La plupart des skippers répètent la prise de ris ou l'exercice d'homme à la mer bien plus souvent que l'unique appel radio qui déclenche réellement les secours. Un appel de détresse est une procédure, pas une improvisation, et le bouton ASN de votre VHF ne fait que la moitié du travail. Le reste, c'est un message vocal qui doit être assez clair pour qu'un officier de veille CROSS engage les moyens dans la bonne direction, sur la bonne fréquence, sans vous demander de répéter pendant que votre bateau se remplit d'eau.

Quand le Mayday s'impose

Le Mayday est réservé à un danger grave et imminent pour un navire ou une personne, exigeant une assistance immédiate. Feu à bord, voie d'eau que vous ne pouvez pas maîtriser, équipier en arrêt cardiaque, démâtage avec blessés, échouement sérieux sur marée descendante avec mauvais temps qui monte. Si vous vous demandez si la situation le justifie, très souvent la réponse est oui.
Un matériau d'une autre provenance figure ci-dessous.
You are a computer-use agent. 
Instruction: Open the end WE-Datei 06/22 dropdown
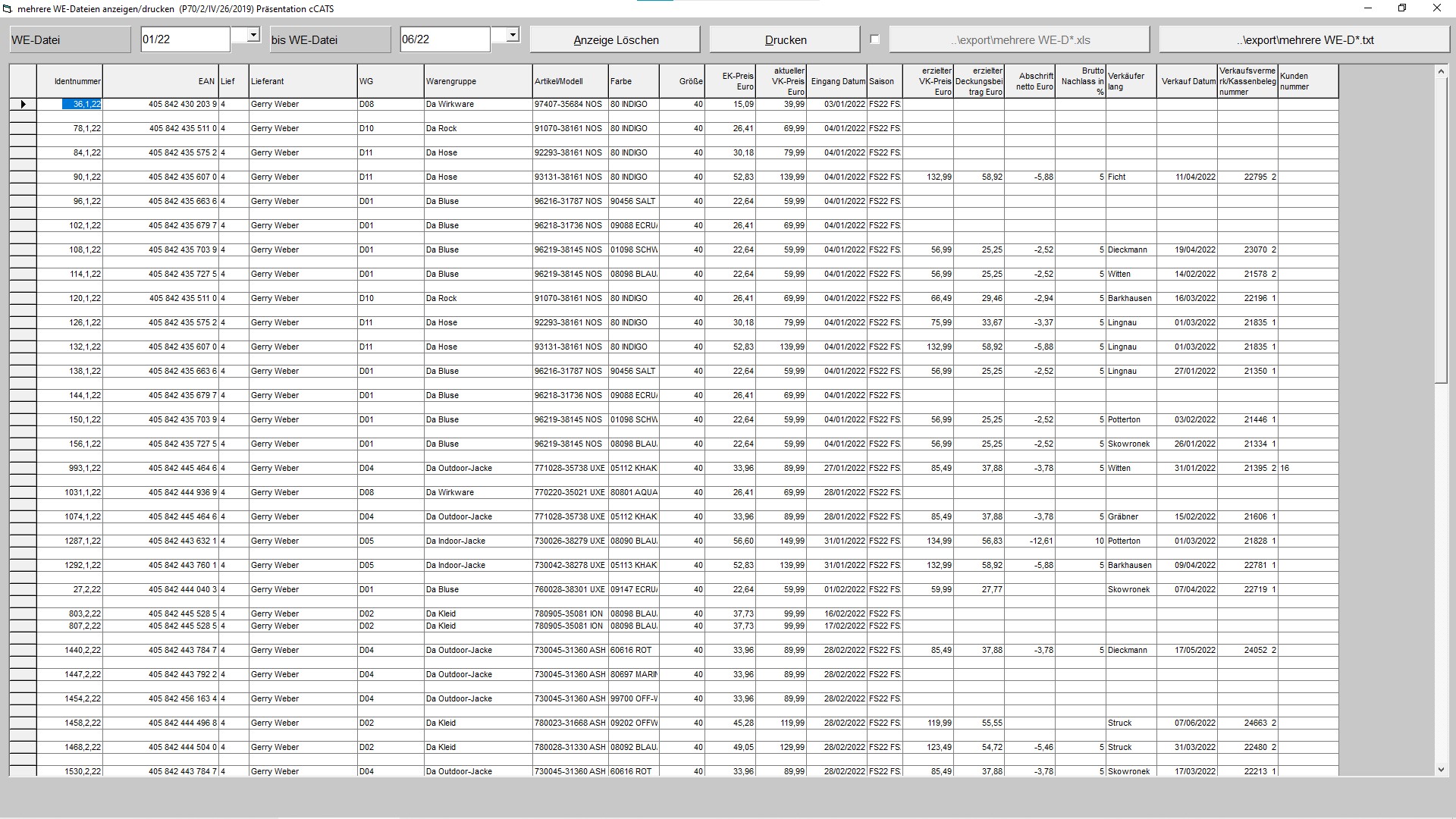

En dessous de ce seuil, vous disposez de deux autres niveaux :

  • Pan-Pan : urgence. Une situation sérieuse concernant la sécurité d'un navire ou d'une personne, mais sans danger immédiat pour la vie. Perte de propulsion dans un rail, problème médical qui nécessite un avis, panne de barre par beau temps.
  • Sécurité : sécurité. Avertissements de navigation ou de météo. Rarement quelque chose que vous émettez en tant que plaisancier, mais vous l'entendrez en permanence des CROSS.
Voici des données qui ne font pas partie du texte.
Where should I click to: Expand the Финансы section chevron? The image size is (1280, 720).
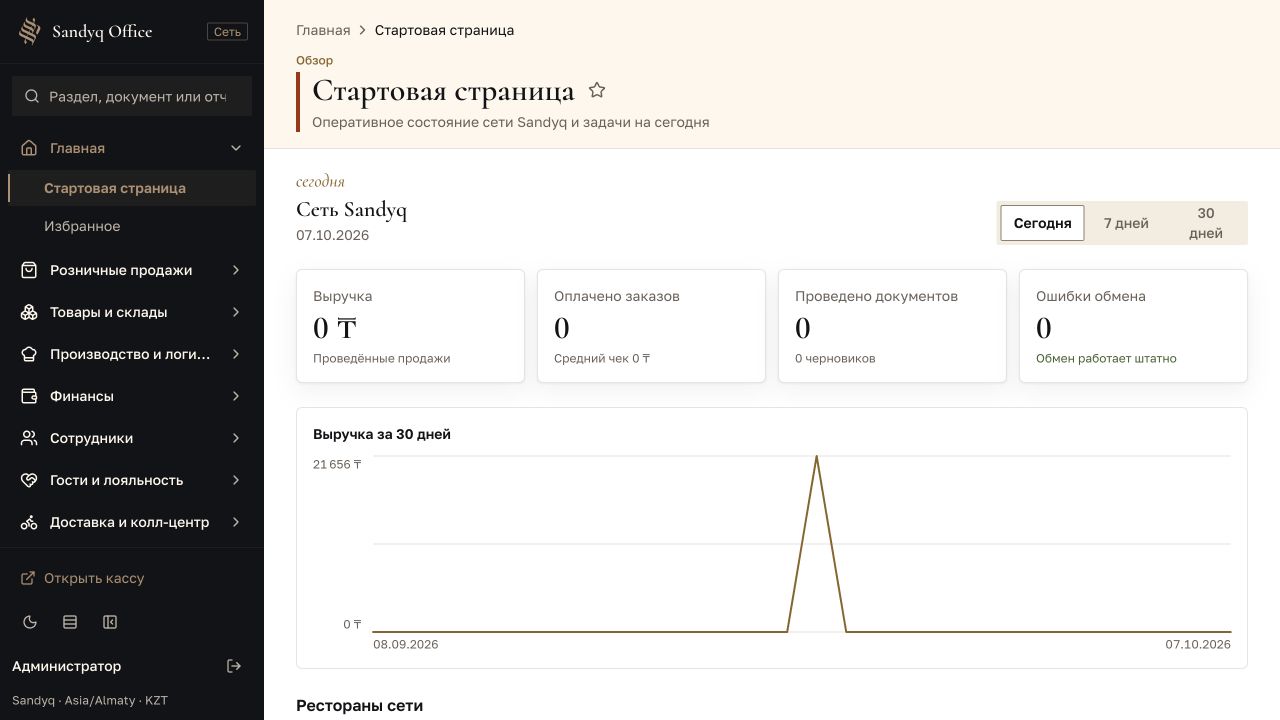[x=236, y=396]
Choisir le bon niveau compte. Lancer un Mayday pour une batterie à plat brûle votre crédibilité et encombre un canal dont quelqu'un d'autre pourrait avoir besoin dans les dix minutes. Lancer un Pan-Pan alors que vous avez de l'eau au-dessus des planchers vous fait perdre la réponse SAR immédiate qu'un Mayday déclenche automatiquement.

Ce que fait réellement l'ASN quand vous appuyez sur le bouton

L'Appel Sélectif Numérique est la raison pour laquelle la détresse VHF moderne fonctionne. Soulevez le cache rouge, maintenez le bouton de détresse enfoncé pendant environ cinq secondes, et la radio transmet une salve numérique sur le canal 70 contenant votre MMSI, votre position GPS et l'heure, ainsi que (si vous l'avez sélectionnée) la nature de la détresse. Toutes les stations équipées ASN à portée, y compris les CROSS et le trafic commercial, reçoivent une alerte sonore et vos coordonnées à l'écran. Votre radio bascule ensuite automatiquement sur le canal 16 et attend que vous parliez.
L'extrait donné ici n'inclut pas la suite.